Implement anti-phishing training for employees, use email filtering to detect phishing attempts, and deploy multi-factor authentication (MFA) to mitigate the risk of credential compromise.


Fraudulent tax preparers

Some tax preparers make false promises to get more business, such as offering inflated refunds or basing their fees on a percentage of your refund. They may also promise to get you out of debt with the IRS or offer to settle your tax debt for pennies on the dollar. Be wary of tax preparers who don’t ask for proper documentation, have unverifiable credentials, or don’t have a physical office.

STRIKE Team’s tip: 

Tax season is a prime time for identity theft, as scammers try to file fraudulent tax returns using stolen personal information. Keep your personal information safe by using secure websites for online tax filing, shredding sensitive documents, and monitoring your credit report regularly.


Assess cyber risks and make informed decisions with confidence, every time


Fake charity scams

Scammers create fake charities and solicit donations during tax season. They may use names that sound legitimate or resemble well-known charities to trick people into giving them money. Before making a donation, research the charity’s name and verify its tax-exempt status with the IRS.

STRIKE Team’s tip: 

Be wary of unsolicited emails or messages claiming to be from the IRS or tax authorities. Cybercriminals often impersonate government agencies to trick individuals into divulging sensitive information. Remember, the IRS typically communicates with taxpayers via traditional mail and does not initiate contact through email, text messages, or social media.


Business email compromise (BEC)

Business Email Compromise (BEC) is a sophisticated attack  targeting businesses. Perpetrators use fraudulent emails to deceive employees into transferring money or sensitive information. Typically, the scam involves impersonating a trusted individual, such as a CEO or a vendor, to manipulate recipients into taking action. These attacks can lead to financial losses, data breaches, and reputational damage for organizations. Vigilance, employee awareness training, and robust email security protocols are essential defenses against BEC attacks in today’s interconnected business landscape.

STRIKE Team’s tip: 

Implement email rules that flag emails with extensions similar to company email, verify changes in payment details or requests for sensitive information through a secondary communication channel, and conduct regular BEC training.


Drive-by compromise

A drive-by compromise is a cyberattack where malware is automatically downloaded onto a user’s device without their consent or knowledge simply by visiting a compromised website. Exploiting vulnerabilities in web browsers or plugins, attackers inject malicious code into legitimate sites. When users access these sites, the malware is silently installed, often leading to further system infiltration or data theft. Drive-by compromises underscore the importance of regularly updating software and employing robust cybersecurity measures to mitigate risks.

STRIKE Team’s tip: 

Ensure browsers and plug-ins are up-to-date, deploy web filters to block known malicious sites, and educate users to avoid unknown websites offering streaming or betting services.
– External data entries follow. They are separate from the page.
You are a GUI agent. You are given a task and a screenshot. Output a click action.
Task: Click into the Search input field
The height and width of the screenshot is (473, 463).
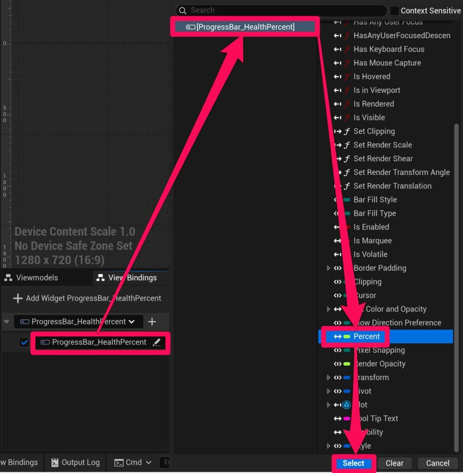tap(286, 10)
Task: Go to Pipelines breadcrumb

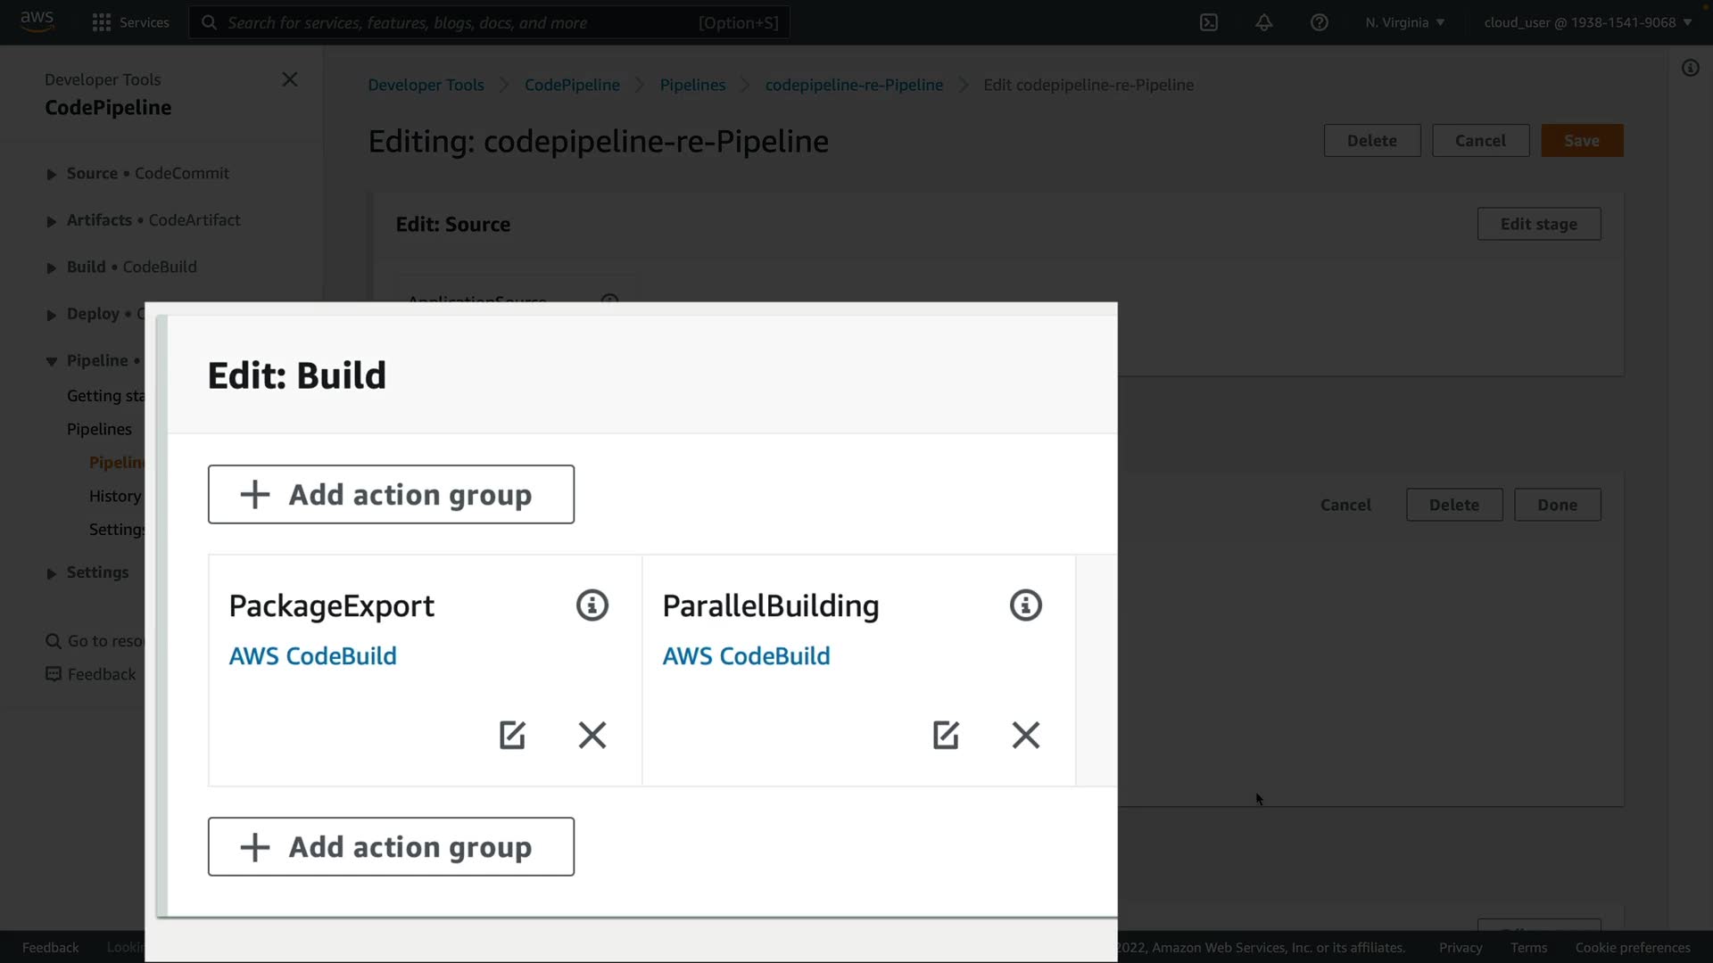Action: coord(692,85)
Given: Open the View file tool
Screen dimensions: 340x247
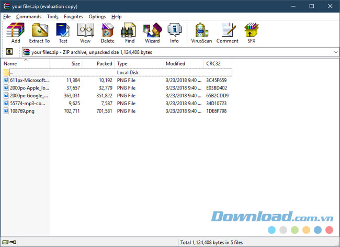Looking at the screenshot, I should (85, 32).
Fake security software or impair defenses: Spoof security alerting

Fake security software or spoof security alerting involves the creation of deceptive notifications or software that masquerade as legitimate security tools. These fake alerts often warn users of non-existent threats or infections, prompting them to download malicious software or provide sensitive information. By impairing users’ defenses and instilling a false sense of urgency, attackers can gain access to personal or organizational data. Awareness of these tactics and skepticism towards unsolicited security alerts are crucial for maintaining cybersecurity hygiene.

STRIKE Team’s tip: 

Use reputable endpoint protection solutions, maintain up-to-date software inventories, and educate users on downloading software only from trusted sources.


Credential dumping

Credential dumping is a cyberattack technique where attackers extract login credentials from a compromised system’s memory or storage. Using various methods like malware or tools, attackers gain access to sensitive data such as usernames and passwords stored locally or in memory. Once obtained, these credentials can be used to escalate privileges, access additional systems, or conduct further malicious activities within a network. Implementing strong password policies, multi-factor authentication, and monitoring for suspicious activity can help mitigate the risk of credential dumping.

STRIKE Team’s tip: 

Monitor system logs for unusual access patterns, use privileged access management solutions, and regularly change and audit passwords.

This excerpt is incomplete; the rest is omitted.